『16歳で帰らなくなった弟』の著者のきむらかずよさんに、弟さんについて、そして今改めて思うことについてうかがいました。
――弟さんがある日突然帰らぬ人となり、現実を受け止められない日々が続いたかと思います。弟さんがいなくなったことを強く実感したのは、どのような時でしょうか。
きむらさん「それまで賑やかだった家が、シーンと静かになりました。毎日8時になると来ていた友達も来なくなり、こんなに家の中が変わるのか...とひしひしと感じました。
でも、弟が亡くなった後も『ただいま』と帰ってくるような気配を感じたことは、一度や二度ではありません。
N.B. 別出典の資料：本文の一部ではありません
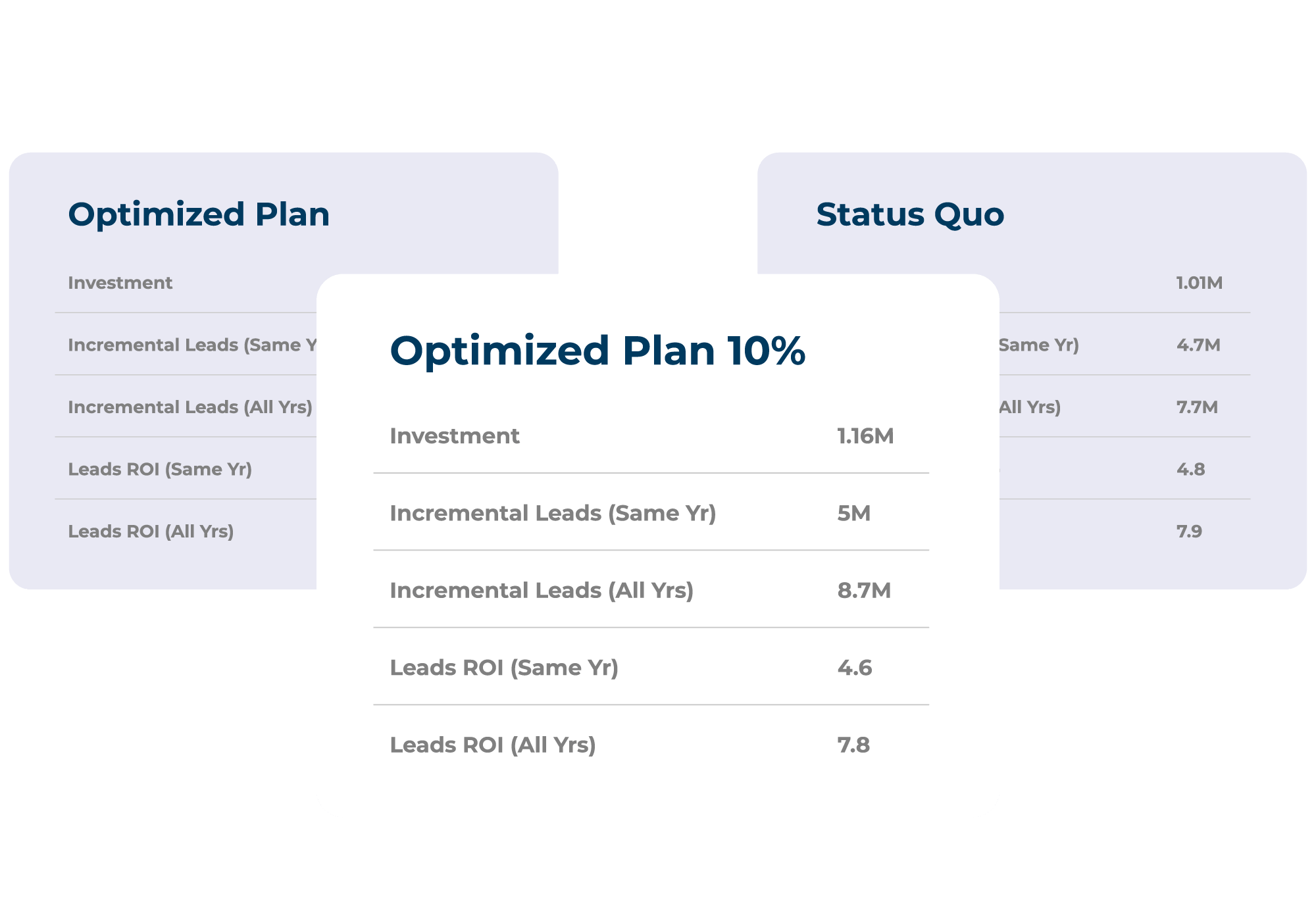This screenshot has width=1316, height=921.
Task: Select the 8.7M incremental leads value
Action: (x=864, y=591)
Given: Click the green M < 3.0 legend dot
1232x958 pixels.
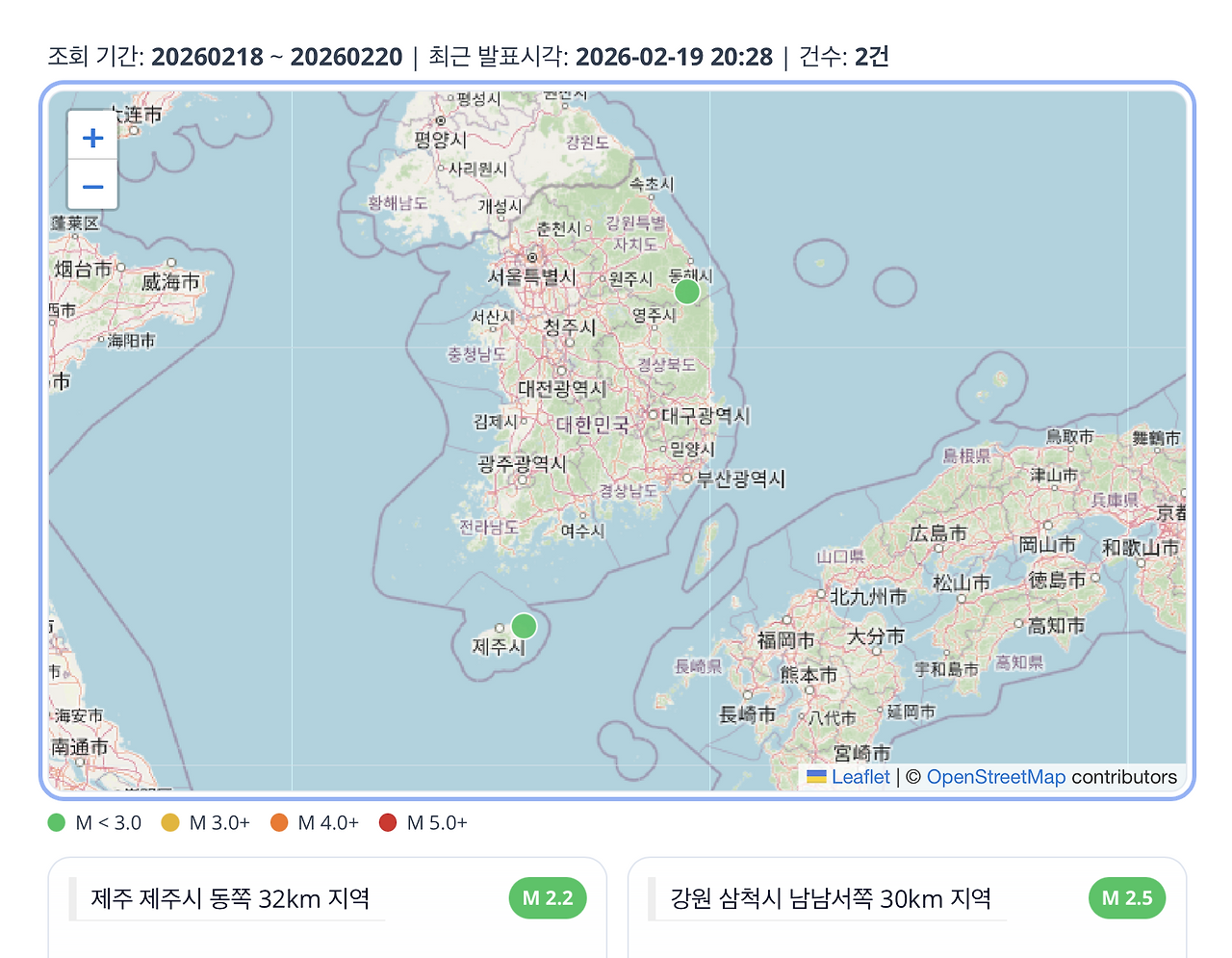Looking at the screenshot, I should [x=56, y=822].
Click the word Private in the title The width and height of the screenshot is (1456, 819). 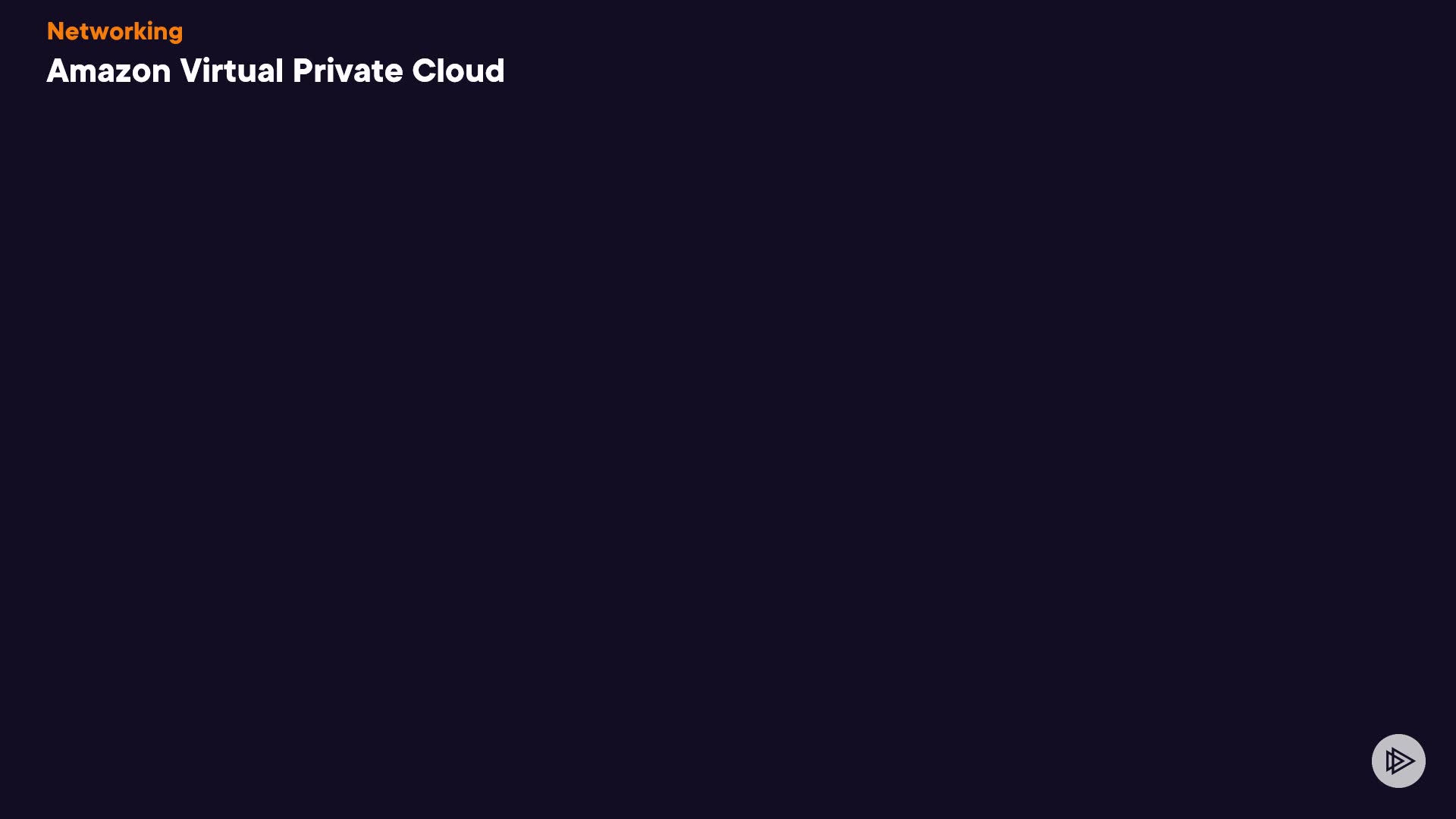(x=347, y=71)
おそらく両親も同じように感じていたと思います」
――きむらさんがエンディングノートを書いているというエピソードがありました。差し支えなければ、どのようなことを書いているか教えていただけますか?
「何より大切にしているのは、子どもへのメッセージです。どんな気持ちで育ててきたか、どれだけ大切に思っているかなどを、一人一人に向けて書いています。
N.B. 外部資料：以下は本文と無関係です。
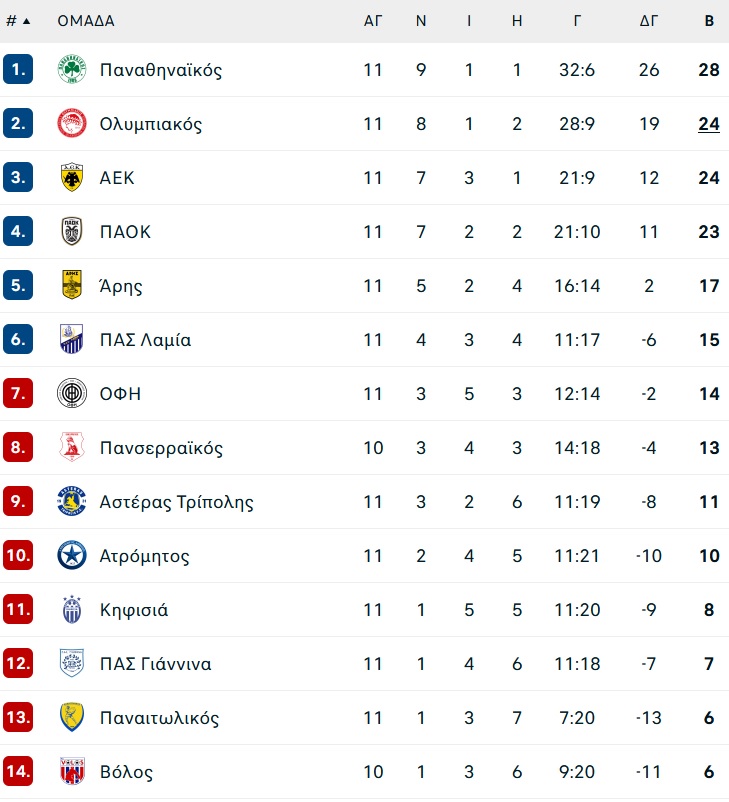Click the Παναθηναϊκός club crest
This screenshot has width=729, height=802.
(x=72, y=70)
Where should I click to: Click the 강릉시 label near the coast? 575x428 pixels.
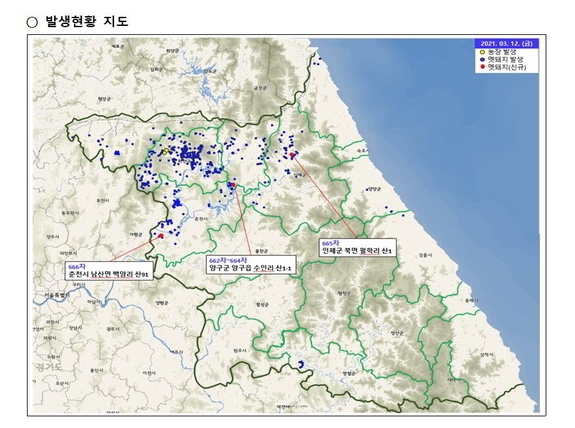[x=426, y=255]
自分自身に関しては、リアルな話ですが、もし突然意識不明になったらどうしてほしいのかを記しています。
例えば、口から食べ物が食べられなくなったら延命措置はせず、自然に逝かせてほしいこと。胃ろうは望まない...といったことです。家族葬で連絡してほしい人についても書いていますね」
――改めて、弟さんはきむらさんにとってどんな存在でしたか?
「負けず嫌いなところは似ていたかもしれませんが、性格は私が陰なら弟が陽。すべてにおいて真逆でした。自分にないものを全部持っているような弟を、心のどこかでいつも羨ましく思っていました」
きむらさんの辛い経験から考えさせられるのは、今ある日常は実は「当たり前」ではない、ということ。平穏無事に暮らせる日々のありがたさに改めて気付かされます。時には立ち止まり、毎日をより丁寧に生きることを意識したいものです。